Posted on 17 February 2017 by TSL

Women's fashion brand from Los Angeles partners with SCI for launch in Canada.

 

TORONTO, Feb. 17, 2017 /CNW/ – Los Angeles based women's clothing retailer, Adelyn Rae, has partnered with SCI to launch their wholesale distribution operations in Canada. The popular women's dress designer now offers their fashion collections to Canadians through retailers such as Hudson's Bay, Nordstrom, Le Chateau, and Mendocino.

"SCI made it very easy for us to enter the Canadian market with the 27 distribution centers across Canada" said Robbin Na, President at Adelyn Rae. "We rely on the team's unsurpassed knowledge of the retail landscape, transportation, vendor compliance, and their impressive record of setting up successful retail distribution in Canada".

SCI works with an overseas freight forwarder to track and process containers coming in from Asia to SCI's Vancouver transportation centre. Once Adelyn Rae's product lands in Canada, SCI is responsible for product allocations to each retailer, and individual stores. SCI has also built this transportation and distribution supply chain solution with the possibility of Adelyn Rae growing and utilizing SCI's Toronto or Montreal warehouse locations.

SUPPLIED ENTRIES —
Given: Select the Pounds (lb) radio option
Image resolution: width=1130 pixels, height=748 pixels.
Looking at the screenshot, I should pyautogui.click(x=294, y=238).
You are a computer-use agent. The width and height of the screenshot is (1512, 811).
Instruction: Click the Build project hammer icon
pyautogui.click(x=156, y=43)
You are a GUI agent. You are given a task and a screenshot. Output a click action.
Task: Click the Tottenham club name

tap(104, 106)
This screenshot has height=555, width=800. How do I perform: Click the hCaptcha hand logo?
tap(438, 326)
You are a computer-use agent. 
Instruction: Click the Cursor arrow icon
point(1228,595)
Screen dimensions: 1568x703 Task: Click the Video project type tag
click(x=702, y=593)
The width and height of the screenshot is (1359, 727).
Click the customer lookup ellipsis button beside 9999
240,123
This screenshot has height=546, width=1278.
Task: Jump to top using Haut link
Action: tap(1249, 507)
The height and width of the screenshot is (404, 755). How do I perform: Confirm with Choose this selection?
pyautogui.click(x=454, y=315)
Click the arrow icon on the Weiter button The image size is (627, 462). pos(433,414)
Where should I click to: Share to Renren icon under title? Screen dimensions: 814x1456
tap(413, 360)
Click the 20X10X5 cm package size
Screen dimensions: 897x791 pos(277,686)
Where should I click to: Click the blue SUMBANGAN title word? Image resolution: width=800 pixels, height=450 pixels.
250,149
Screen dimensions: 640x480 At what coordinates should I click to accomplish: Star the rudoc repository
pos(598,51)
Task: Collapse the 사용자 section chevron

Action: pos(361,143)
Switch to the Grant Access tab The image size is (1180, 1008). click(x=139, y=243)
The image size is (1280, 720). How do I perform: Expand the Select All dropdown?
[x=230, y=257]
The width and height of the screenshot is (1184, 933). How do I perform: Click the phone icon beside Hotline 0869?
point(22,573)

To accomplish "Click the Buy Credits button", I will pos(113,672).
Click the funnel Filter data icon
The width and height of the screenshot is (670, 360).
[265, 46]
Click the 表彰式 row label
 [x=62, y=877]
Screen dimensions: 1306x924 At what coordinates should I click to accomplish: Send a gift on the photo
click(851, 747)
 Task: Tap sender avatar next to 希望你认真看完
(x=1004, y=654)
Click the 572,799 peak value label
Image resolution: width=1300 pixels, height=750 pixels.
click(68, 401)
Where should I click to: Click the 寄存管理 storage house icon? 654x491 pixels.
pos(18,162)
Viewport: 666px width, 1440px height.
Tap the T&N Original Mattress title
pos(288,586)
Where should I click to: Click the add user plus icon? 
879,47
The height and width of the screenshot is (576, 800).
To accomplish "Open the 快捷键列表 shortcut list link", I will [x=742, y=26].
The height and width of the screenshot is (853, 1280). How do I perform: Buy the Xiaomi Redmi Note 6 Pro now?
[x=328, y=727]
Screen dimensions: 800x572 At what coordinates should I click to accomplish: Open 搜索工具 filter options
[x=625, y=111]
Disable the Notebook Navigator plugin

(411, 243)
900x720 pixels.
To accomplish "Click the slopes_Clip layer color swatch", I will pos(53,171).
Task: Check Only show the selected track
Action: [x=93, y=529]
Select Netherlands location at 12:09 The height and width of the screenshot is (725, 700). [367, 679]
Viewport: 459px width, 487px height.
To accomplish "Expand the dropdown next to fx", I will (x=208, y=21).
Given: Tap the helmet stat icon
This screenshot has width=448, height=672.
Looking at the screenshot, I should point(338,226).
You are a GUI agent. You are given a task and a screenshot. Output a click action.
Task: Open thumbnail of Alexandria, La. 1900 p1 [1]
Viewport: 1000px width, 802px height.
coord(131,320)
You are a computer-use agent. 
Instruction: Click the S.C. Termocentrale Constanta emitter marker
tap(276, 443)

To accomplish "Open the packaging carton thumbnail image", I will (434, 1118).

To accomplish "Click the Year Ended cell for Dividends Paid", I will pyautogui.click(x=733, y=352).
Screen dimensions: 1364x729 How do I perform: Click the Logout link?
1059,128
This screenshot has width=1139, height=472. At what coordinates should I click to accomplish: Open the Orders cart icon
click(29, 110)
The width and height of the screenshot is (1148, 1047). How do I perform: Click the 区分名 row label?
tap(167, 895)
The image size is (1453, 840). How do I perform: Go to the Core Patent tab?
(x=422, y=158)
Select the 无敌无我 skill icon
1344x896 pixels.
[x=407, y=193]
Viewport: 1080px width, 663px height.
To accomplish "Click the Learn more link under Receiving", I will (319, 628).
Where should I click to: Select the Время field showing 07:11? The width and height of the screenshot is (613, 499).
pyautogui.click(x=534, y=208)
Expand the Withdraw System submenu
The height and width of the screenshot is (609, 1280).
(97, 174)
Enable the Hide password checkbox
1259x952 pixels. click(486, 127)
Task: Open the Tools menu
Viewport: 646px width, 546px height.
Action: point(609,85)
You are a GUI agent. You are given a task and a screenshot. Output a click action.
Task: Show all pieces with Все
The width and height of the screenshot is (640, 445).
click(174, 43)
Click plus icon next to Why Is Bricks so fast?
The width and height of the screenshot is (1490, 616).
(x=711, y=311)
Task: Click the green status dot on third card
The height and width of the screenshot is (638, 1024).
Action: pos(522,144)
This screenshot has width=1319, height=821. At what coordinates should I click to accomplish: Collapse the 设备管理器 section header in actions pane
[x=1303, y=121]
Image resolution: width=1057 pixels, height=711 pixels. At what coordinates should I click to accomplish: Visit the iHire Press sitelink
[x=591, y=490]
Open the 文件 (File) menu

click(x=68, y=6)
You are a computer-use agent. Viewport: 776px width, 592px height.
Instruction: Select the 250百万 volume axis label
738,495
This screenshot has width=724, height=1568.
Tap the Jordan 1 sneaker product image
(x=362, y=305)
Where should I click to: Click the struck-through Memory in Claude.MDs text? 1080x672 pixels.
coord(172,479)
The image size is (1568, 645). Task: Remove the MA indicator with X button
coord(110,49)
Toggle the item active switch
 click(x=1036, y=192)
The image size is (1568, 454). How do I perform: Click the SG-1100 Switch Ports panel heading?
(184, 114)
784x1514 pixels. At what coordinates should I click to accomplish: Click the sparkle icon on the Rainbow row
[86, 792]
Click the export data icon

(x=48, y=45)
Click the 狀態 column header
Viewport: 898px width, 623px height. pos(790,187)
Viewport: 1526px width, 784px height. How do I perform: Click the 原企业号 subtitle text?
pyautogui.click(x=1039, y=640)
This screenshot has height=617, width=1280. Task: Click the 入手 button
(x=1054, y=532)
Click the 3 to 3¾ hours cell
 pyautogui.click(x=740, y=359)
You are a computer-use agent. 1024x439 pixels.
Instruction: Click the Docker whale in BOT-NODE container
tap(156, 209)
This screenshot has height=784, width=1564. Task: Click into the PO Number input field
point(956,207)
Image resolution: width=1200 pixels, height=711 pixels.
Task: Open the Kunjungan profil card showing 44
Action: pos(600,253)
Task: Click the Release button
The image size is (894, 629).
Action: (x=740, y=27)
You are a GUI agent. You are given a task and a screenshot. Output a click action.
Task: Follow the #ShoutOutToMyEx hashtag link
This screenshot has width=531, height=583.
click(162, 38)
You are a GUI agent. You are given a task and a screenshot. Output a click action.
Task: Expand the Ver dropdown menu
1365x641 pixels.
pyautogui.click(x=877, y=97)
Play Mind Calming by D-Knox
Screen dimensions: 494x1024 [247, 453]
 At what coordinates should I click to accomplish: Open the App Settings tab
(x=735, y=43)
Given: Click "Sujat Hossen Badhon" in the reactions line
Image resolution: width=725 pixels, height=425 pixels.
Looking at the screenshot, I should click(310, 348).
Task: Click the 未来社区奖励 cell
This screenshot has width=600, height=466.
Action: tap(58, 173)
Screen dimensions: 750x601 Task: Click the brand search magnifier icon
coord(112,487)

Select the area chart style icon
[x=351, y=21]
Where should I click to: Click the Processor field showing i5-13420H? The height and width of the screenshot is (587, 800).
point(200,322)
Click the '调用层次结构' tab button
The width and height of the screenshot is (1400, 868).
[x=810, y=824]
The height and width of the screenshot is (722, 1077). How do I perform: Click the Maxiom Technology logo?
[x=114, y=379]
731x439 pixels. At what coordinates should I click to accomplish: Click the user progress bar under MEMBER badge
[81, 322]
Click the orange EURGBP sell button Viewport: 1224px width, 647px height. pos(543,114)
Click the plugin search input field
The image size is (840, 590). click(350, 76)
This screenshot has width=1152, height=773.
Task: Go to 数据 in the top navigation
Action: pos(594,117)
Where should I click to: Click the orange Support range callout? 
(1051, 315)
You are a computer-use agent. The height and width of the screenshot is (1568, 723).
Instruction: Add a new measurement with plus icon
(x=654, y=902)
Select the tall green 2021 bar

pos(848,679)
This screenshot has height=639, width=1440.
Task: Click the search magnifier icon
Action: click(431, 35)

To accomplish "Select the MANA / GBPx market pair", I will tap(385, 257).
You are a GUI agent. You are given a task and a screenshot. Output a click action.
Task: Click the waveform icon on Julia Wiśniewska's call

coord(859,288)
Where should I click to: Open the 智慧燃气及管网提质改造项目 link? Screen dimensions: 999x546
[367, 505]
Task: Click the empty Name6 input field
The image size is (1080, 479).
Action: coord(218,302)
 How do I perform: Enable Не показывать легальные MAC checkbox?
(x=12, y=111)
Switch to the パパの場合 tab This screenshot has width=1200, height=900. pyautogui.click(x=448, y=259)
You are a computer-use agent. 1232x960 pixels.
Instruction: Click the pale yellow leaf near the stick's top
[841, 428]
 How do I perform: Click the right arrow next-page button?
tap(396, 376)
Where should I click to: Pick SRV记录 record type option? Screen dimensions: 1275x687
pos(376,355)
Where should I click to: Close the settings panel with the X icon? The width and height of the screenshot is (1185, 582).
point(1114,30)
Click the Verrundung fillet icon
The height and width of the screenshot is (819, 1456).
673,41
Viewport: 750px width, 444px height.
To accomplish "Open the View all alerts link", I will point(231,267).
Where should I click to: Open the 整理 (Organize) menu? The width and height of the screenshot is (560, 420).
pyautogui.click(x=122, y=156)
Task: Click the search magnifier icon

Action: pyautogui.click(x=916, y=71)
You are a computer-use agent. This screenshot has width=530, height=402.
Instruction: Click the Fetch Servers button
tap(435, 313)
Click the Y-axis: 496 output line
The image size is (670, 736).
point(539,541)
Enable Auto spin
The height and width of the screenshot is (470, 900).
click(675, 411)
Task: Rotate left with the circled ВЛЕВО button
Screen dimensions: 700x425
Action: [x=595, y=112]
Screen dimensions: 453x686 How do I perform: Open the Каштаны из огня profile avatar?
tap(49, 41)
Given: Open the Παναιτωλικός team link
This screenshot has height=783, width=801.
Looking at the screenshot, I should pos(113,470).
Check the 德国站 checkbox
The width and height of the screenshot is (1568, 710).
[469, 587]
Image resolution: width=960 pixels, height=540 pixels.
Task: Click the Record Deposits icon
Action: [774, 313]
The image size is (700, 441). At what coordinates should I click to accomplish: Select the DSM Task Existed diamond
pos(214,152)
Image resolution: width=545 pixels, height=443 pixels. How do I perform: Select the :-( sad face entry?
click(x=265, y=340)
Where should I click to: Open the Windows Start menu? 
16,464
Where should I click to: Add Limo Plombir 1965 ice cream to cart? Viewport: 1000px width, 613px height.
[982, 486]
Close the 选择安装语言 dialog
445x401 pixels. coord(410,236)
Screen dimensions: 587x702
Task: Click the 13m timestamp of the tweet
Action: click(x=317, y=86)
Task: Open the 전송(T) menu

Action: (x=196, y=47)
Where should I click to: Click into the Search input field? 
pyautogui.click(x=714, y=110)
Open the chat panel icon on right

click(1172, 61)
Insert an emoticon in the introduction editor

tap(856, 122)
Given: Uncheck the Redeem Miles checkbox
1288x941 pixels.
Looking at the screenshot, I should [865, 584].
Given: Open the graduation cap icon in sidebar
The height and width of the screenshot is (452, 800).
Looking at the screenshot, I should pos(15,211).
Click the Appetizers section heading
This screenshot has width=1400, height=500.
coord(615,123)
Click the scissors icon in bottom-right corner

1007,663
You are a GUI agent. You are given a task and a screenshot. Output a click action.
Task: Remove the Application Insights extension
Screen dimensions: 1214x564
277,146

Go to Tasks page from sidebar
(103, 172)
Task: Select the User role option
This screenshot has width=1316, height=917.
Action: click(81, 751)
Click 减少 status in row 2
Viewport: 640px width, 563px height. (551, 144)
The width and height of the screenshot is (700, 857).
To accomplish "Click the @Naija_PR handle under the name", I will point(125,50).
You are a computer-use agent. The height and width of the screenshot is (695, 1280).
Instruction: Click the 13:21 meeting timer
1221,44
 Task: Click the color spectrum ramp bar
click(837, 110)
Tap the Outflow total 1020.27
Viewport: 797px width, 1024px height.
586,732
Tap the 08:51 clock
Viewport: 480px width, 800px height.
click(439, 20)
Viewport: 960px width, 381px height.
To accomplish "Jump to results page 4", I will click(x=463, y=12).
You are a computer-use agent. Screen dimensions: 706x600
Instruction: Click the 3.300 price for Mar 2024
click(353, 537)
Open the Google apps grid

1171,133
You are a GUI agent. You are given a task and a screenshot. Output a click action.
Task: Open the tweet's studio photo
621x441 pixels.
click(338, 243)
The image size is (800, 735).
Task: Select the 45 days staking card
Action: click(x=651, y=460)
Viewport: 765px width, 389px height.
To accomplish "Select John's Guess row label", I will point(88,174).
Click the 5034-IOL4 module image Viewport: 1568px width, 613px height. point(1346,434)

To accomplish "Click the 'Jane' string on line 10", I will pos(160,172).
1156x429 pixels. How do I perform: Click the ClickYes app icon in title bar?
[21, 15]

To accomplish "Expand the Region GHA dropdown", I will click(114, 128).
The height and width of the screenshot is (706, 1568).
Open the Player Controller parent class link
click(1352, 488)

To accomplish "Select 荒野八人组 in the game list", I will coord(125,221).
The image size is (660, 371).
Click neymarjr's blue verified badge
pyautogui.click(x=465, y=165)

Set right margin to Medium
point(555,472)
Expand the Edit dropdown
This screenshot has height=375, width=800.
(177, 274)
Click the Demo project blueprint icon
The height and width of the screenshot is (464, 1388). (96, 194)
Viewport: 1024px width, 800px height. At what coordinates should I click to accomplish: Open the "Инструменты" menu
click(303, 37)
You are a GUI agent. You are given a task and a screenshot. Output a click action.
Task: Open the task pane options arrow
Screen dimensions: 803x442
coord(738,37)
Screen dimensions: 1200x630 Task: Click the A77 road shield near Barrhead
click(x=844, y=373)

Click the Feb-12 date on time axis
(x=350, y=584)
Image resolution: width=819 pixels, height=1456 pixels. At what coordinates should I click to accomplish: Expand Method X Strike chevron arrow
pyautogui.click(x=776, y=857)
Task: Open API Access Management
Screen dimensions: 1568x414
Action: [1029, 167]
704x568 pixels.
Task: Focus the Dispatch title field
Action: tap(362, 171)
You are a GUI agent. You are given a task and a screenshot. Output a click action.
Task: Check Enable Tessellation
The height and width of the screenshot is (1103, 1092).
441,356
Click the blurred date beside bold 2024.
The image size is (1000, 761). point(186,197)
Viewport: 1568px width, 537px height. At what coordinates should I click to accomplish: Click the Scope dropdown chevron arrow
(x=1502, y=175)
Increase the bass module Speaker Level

TASK INSTRUCTIONS —
**A.** For each statement, say whether it agrees with the press release about Adelyn Rae's launch in Canada. Answer yes or no and quote the words from the release that decide it.
(i) Adelyn Rae is based in Los Angeles.
(ii) Containers coming from Asia are processed at SCI's Toronto transportation centre.
(iii) Robbin Na is President at Adelyn Rae.
**B.** According to the press release about Adelyn Rae's launch in Canada, which retailers offer the brand's collections to Canadians?
**C.** Carry on the press release about Adelyn Rae's launch in Canada from its last sentence.
The records are independent material, unrelated to the press release about Adelyn Rae's launch in Canada.

RESULTS —
**A.**
(i) Yes: "Los Angeles based women's clothing retailer, Adelyn Rae"
(ii) No: "to track and process containers coming in from Asia to SCI's Vancouver transportation centre"
(iii) Yes: "said Robbin Na, President at Adelyn Rae"

**B.** Hudson's Bay, Nordstrom, Le Chateau, and Mendocino.

**C.**
"Our focus is always on retailers' business objectives," said Dave Mack, Vice President of Omni-Channel Retail at SCI. "We always set the bar very high to guarantee that our clients get the most effective end-to-end supply chain solutions."

About Adelyn Rae 
Adelyn Rae is a Los Angeles based women's fashion brand founded in 2013. The growing brand features a wide variety of feminine dress collections that are effortless yet polished, providing around the clock versatility. The collections are infused with directional and unique designs using luxurious fabrics. The brand is constantly evolving their designs with European and Australian lifestyle influences.

About SCI
SCI – www.sci.ca is one of Canada's leading providers of supply chain solutions that go beyond traditional logistics services. SCI's motto "We'll make you even better" is a commitment today from a business that's leading clients into tomorrow. Trusted by clients in the retail, e-commerce, technology, and healthcare sectors, SCI operates the most extensive national distribution and transportation network in Canada, consisting of 27 distribution centres coast to coast along with over 40 critical parts stocking locations and specialized white glove shipping hubs. SCI shares their learnings from sectors they operate in, providing information to guide their clients supply chain to success through a variety of articles, case studies and white papers.

SOURCE SCI Group Inc.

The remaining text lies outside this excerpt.